Return the listing below unchanged, line for line.

[A run of records]
============

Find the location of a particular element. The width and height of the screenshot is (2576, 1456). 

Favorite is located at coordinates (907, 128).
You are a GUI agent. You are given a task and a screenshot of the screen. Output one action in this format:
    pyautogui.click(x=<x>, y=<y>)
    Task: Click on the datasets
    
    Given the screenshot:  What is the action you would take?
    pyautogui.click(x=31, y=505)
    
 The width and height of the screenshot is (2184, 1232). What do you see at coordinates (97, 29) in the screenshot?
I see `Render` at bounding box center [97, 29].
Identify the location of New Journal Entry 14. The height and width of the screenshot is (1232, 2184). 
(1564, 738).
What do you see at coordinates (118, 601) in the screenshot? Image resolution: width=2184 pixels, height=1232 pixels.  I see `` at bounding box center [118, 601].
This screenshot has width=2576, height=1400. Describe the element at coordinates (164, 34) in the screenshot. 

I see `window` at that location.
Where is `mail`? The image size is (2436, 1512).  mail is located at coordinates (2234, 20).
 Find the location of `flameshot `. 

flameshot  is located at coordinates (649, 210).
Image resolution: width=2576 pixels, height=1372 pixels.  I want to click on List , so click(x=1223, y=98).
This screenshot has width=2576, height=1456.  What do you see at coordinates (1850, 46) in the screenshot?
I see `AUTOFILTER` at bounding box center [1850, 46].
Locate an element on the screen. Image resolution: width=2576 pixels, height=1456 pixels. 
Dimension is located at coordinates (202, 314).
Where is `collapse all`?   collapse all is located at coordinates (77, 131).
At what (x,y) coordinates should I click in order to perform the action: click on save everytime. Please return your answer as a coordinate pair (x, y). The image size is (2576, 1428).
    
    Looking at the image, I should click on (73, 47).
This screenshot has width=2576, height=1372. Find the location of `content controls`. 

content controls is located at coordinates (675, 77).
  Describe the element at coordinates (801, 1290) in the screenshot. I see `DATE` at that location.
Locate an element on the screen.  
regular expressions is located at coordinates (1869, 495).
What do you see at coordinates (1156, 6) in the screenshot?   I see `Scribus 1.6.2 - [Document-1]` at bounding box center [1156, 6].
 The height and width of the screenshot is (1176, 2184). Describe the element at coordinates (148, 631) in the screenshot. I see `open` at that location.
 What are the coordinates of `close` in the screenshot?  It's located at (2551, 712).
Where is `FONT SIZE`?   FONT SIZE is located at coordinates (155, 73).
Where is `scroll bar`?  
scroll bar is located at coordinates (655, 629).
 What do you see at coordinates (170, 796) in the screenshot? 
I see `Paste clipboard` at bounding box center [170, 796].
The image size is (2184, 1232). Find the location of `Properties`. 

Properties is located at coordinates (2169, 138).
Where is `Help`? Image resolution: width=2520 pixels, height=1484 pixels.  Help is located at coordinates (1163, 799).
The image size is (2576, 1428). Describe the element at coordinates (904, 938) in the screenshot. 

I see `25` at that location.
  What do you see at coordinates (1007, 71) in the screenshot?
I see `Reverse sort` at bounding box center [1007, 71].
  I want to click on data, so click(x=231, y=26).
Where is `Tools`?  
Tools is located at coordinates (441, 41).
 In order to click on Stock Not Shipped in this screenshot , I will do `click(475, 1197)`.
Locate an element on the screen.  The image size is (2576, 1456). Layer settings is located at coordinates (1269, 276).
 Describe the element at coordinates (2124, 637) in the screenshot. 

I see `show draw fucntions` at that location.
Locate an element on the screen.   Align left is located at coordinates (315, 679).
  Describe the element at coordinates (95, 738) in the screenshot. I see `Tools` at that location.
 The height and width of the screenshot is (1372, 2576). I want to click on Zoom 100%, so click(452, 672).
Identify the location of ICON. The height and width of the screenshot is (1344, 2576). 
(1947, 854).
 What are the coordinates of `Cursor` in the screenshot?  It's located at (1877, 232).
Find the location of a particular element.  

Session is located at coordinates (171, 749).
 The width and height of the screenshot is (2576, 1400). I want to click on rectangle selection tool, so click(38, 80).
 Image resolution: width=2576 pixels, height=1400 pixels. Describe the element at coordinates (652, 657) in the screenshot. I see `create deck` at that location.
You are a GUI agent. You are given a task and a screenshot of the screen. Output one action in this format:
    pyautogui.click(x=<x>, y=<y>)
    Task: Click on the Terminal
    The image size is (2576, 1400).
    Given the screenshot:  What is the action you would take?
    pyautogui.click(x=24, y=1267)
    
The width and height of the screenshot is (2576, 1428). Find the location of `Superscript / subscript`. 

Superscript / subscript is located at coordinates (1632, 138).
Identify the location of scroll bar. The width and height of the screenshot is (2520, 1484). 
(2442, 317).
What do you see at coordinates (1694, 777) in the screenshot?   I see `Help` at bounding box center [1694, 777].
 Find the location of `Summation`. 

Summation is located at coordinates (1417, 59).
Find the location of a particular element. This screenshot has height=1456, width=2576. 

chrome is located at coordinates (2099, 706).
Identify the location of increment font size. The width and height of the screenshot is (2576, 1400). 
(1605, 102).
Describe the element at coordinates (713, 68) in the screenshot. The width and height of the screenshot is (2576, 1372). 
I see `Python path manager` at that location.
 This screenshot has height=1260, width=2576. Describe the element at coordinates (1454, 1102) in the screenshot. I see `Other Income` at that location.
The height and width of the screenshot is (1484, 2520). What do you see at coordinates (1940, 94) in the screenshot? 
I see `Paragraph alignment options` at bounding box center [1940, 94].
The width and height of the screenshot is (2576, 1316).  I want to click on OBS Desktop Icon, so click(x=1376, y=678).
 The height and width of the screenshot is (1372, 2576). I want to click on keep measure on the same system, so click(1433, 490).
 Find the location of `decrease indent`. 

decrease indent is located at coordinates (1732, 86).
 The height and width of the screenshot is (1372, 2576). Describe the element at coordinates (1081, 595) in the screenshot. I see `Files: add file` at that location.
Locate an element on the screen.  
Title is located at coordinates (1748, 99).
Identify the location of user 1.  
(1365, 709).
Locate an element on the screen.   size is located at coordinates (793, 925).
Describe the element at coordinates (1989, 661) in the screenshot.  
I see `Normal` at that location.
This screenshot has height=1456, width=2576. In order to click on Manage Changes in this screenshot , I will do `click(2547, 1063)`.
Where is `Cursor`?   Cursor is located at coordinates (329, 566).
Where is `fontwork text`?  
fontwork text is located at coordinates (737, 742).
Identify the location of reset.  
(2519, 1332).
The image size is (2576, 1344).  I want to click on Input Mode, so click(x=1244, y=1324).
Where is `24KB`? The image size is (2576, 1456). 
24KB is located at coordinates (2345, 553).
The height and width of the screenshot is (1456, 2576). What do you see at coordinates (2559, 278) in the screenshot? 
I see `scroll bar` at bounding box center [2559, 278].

============

** EXPECTED OUTPUT **
Find the location of a particular element. The width and height of the screenshot is (2576, 1456). 

Favorite is located at coordinates (907, 128).
You are a GUI agent. You are given a task and a screenshot of the screen. Output one action in this format:
    pyautogui.click(x=<x>, y=<y>)
    Task: Click on the datasets
    
    Given the screenshot:  What is the action you would take?
    pyautogui.click(x=31, y=505)
    
 The width and height of the screenshot is (2184, 1232). What do you see at coordinates (97, 29) in the screenshot?
I see `Render` at bounding box center [97, 29].
Identify the location of New Journal Entry 14. The height and width of the screenshot is (1232, 2184). 
(1564, 738).
What do you see at coordinates (118, 601) in the screenshot? Image resolution: width=2184 pixels, height=1232 pixels.  I see `` at bounding box center [118, 601].
This screenshot has width=2576, height=1400. Describe the element at coordinates (164, 34) in the screenshot. 

I see `window` at that location.
Where is `mail`? The image size is (2436, 1512).  mail is located at coordinates (2234, 20).
 Find the location of `flameshot `. 

flameshot  is located at coordinates (649, 210).
Image resolution: width=2576 pixels, height=1372 pixels.  I want to click on List , so click(x=1223, y=98).
This screenshot has width=2576, height=1456.  What do you see at coordinates (1850, 46) in the screenshot?
I see `AUTOFILTER` at bounding box center [1850, 46].
Locate an element on the screen. Image resolution: width=2576 pixels, height=1456 pixels. 
Dimension is located at coordinates (202, 314).
Where is `collapse all`?   collapse all is located at coordinates (77, 131).
At what (x,y) coordinates should I click in order to perform the action: click on save everytime. Please return your answer as a coordinate pair (x, y). The image size is (2576, 1428).
    
    Looking at the image, I should click on (73, 47).
This screenshot has width=2576, height=1372. Find the location of `content controls`. 

content controls is located at coordinates (675, 77).
  Describe the element at coordinates (801, 1290) in the screenshot. I see `DATE` at that location.
Locate an element on the screen.  
regular expressions is located at coordinates (1869, 495).
What do you see at coordinates (1156, 6) in the screenshot?   I see `Scribus 1.6.2 - [Document-1]` at bounding box center [1156, 6].
 The height and width of the screenshot is (1176, 2184). Describe the element at coordinates (148, 631) in the screenshot. I see `open` at that location.
 What are the coordinates of `close` in the screenshot?  It's located at (2551, 712).
Where is `FONT SIZE`?   FONT SIZE is located at coordinates (155, 73).
Where is `scroll bar`?  
scroll bar is located at coordinates (655, 629).
 What do you see at coordinates (170, 796) in the screenshot? 
I see `Paste clipboard` at bounding box center [170, 796].
The image size is (2184, 1232). Find the location of `Properties`. 

Properties is located at coordinates (2169, 138).
Where is `Help`? Image resolution: width=2520 pixels, height=1484 pixels.  Help is located at coordinates (1163, 799).
The image size is (2576, 1428). Describe the element at coordinates (904, 938) in the screenshot. 

I see `25` at that location.
  What do you see at coordinates (1007, 71) in the screenshot?
I see `Reverse sort` at bounding box center [1007, 71].
  I want to click on data, so click(x=231, y=26).
Where is `Tools`?  
Tools is located at coordinates (441, 41).
 In order to click on Stock Not Shipped in this screenshot , I will do `click(475, 1197)`.
Locate an element on the screen.  The image size is (2576, 1456). Layer settings is located at coordinates (1269, 276).
 Describe the element at coordinates (2124, 637) in the screenshot. 

I see `show draw fucntions` at that location.
Locate an element on the screen.   Align left is located at coordinates (315, 679).
  Describe the element at coordinates (95, 738) in the screenshot. I see `Tools` at that location.
 The height and width of the screenshot is (1372, 2576). I want to click on Zoom 100%, so click(452, 672).
Identify the location of ICON. The height and width of the screenshot is (1344, 2576). 
(1947, 854).
 What are the coordinates of `Cursor` in the screenshot?  It's located at (1877, 232).
Find the location of a particular element.  

Session is located at coordinates (171, 749).
 The width and height of the screenshot is (2576, 1400). I want to click on rectangle selection tool, so click(38, 80).
 Image resolution: width=2576 pixels, height=1400 pixels. Describe the element at coordinates (652, 657) in the screenshot. I see `create deck` at that location.
You are a GUI agent. You are given a task and a screenshot of the screen. Output one action in this format:
    pyautogui.click(x=<x>, y=<y>)
    Task: Click on the Terminal
    The image size is (2576, 1400).
    Given the screenshot:  What is the action you would take?
    pyautogui.click(x=24, y=1267)
    
The width and height of the screenshot is (2576, 1428). Find the location of `Superscript / subscript`. 

Superscript / subscript is located at coordinates (1632, 138).
Identify the location of scroll bar. The width and height of the screenshot is (2520, 1484). 
(2442, 317).
What do you see at coordinates (1694, 777) in the screenshot?   I see `Help` at bounding box center [1694, 777].
 Find the location of `Summation`. 

Summation is located at coordinates (1417, 59).
Find the location of a particular element. This screenshot has height=1456, width=2576. 

chrome is located at coordinates (2099, 706).
Identify the location of increment font size. The width and height of the screenshot is (2576, 1400). 
(1605, 102).
Describe the element at coordinates (713, 68) in the screenshot. The width and height of the screenshot is (2576, 1372). 
I see `Python path manager` at that location.
 This screenshot has height=1260, width=2576. Describe the element at coordinates (1454, 1102) in the screenshot. I see `Other Income` at that location.
The height and width of the screenshot is (1484, 2520). What do you see at coordinates (1940, 94) in the screenshot? 
I see `Paragraph alignment options` at bounding box center [1940, 94].
The width and height of the screenshot is (2576, 1316).  I want to click on OBS Desktop Icon, so click(x=1376, y=678).
 The height and width of the screenshot is (1372, 2576). I want to click on keep measure on the same system, so click(1433, 490).
 Find the location of `decrease indent`. 

decrease indent is located at coordinates (1732, 86).
 The height and width of the screenshot is (1372, 2576). Describe the element at coordinates (1081, 595) in the screenshot. I see `Files: add file` at that location.
Locate an element on the screen.  
Title is located at coordinates (1748, 99).
Identify the location of user 1.  
(1365, 709).
Locate an element on the screen.   size is located at coordinates (793, 925).
Describe the element at coordinates (1989, 661) in the screenshot.  
I see `Normal` at that location.
This screenshot has height=1456, width=2576. In order to click on Manage Changes in this screenshot , I will do `click(2547, 1063)`.
Where is `Cursor`?   Cursor is located at coordinates (329, 566).
Where is `fontwork text`?  
fontwork text is located at coordinates (737, 742).
Identify the location of reset.  
(2519, 1332).
The image size is (2576, 1344).  I want to click on Input Mode, so click(x=1244, y=1324).
Where is `24KB`? The image size is (2576, 1456). 
24KB is located at coordinates (2345, 553).
The height and width of the screenshot is (1456, 2576). What do you see at coordinates (2559, 278) in the screenshot? 
I see `scroll bar` at bounding box center [2559, 278].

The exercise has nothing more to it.